* [目的]:
**1.** 次の(a)〜(c)が本文の内容と合っているか判定し、それぞれ「はい」か「いいえ」で答えよ。判断の根拠となる本文の語句も引用すること。
(a) キャップレスには3つのシリーズがある。
(b) 記事は2024年11月25日に公開された。
(c) キャップレスにはクリップの位置が逆であるという特徴がある。
**2.** 本文でかぎかっこ「」に囲まれている語句をすべて挙げよ。
**3.** 本文の要点を2文でまとめよ。

* [本文]:
______
パイロット キャップレス どれにする?|比較(パイロット|万年筆)
記事公開日:2024年11月25日
ペン先(※): オリジナル※ : メーカーオリジナルのペン先
キャップのない万年筆 パイロット「キャップレス(Capless)」。
一見 万年筆に見えませんが、クリップの位置が逆であるなどわかる人にはすぐにわかる特徴のあるデザインです。
キャップレスには4つのシリーズがあります。「キャップがない」という点は共通していますが、少しずつ異なるところがあります。一番わかりやすいのは価格。しかし、価格だけでは決めきれないと思いますので異なる点を比較していきます。
「自分はどのシリーズがいいんだろう?」と迷っている人の参考になればと思います。
■ キャップレス 4シリーズ の違い・特徴
キャップレス 4シリーズの比較
パイロット キャップレス(Capless) とは?
______
* [提供データ]:

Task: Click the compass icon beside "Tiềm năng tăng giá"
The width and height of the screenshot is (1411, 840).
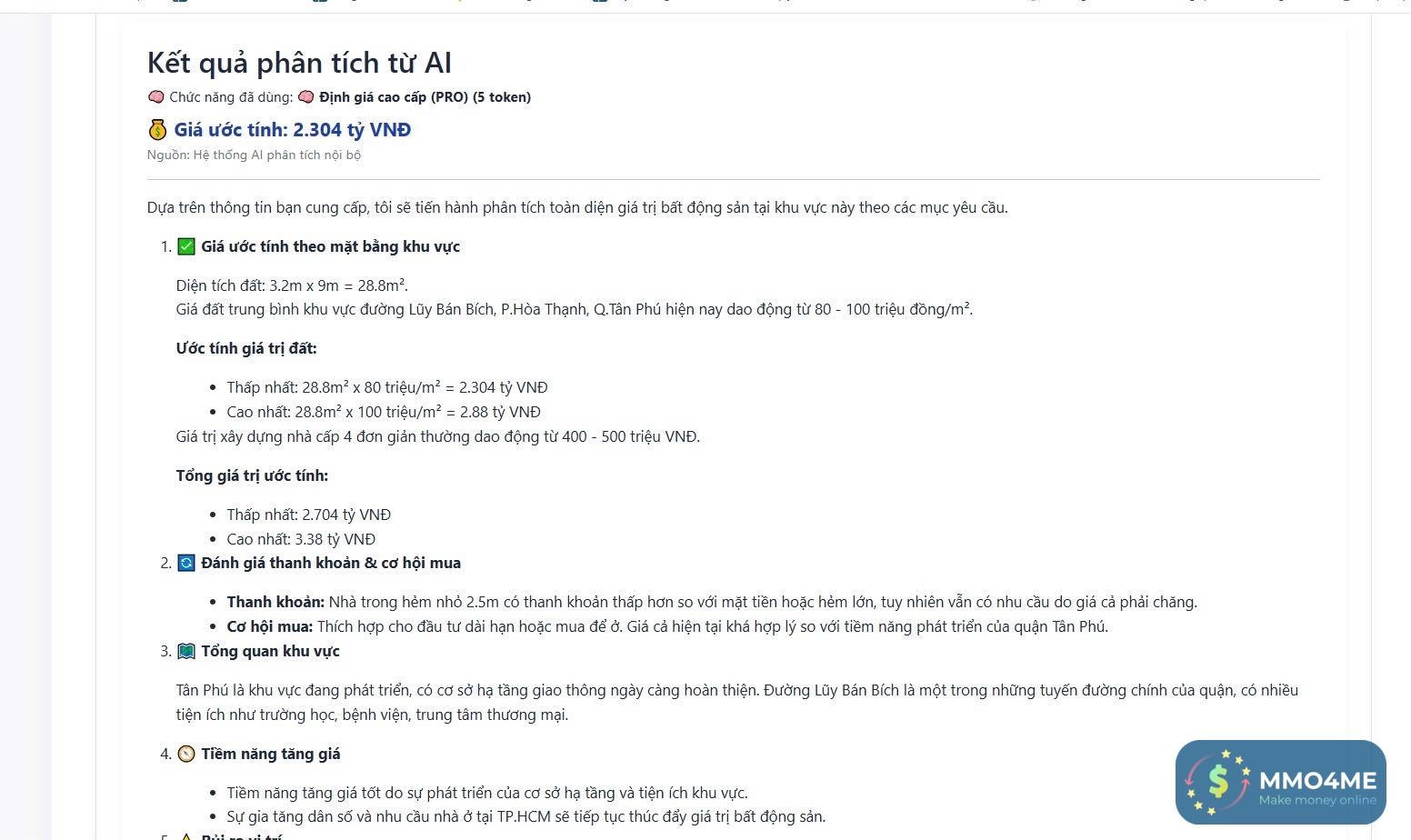Action: [x=186, y=754]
______
* [結果]:
**1.**
(a) いいえ。「キャップレスには4つのシリーズがあります。」
(b) はい。「記事公開日:2024年11月25日」
(c) はい。「クリップの位置が逆であるなどわかる人にはすぐにわかる特徴のあるデザインです。」

**2.**
キャップレス(Capless)
キャップがない
自分はどのシリーズがいいんだろう?

**3.** パイロットのキャップレスはキャップのない万年筆で、一見万年筆に見えないが、クリップの位置が逆であるなどの特徴のあるデザインだ。4つのシリーズはキャップがない点が共通しつつ少しずつ異なり、価格だけでは決めきれないため、本文はその異なる点を比較していく。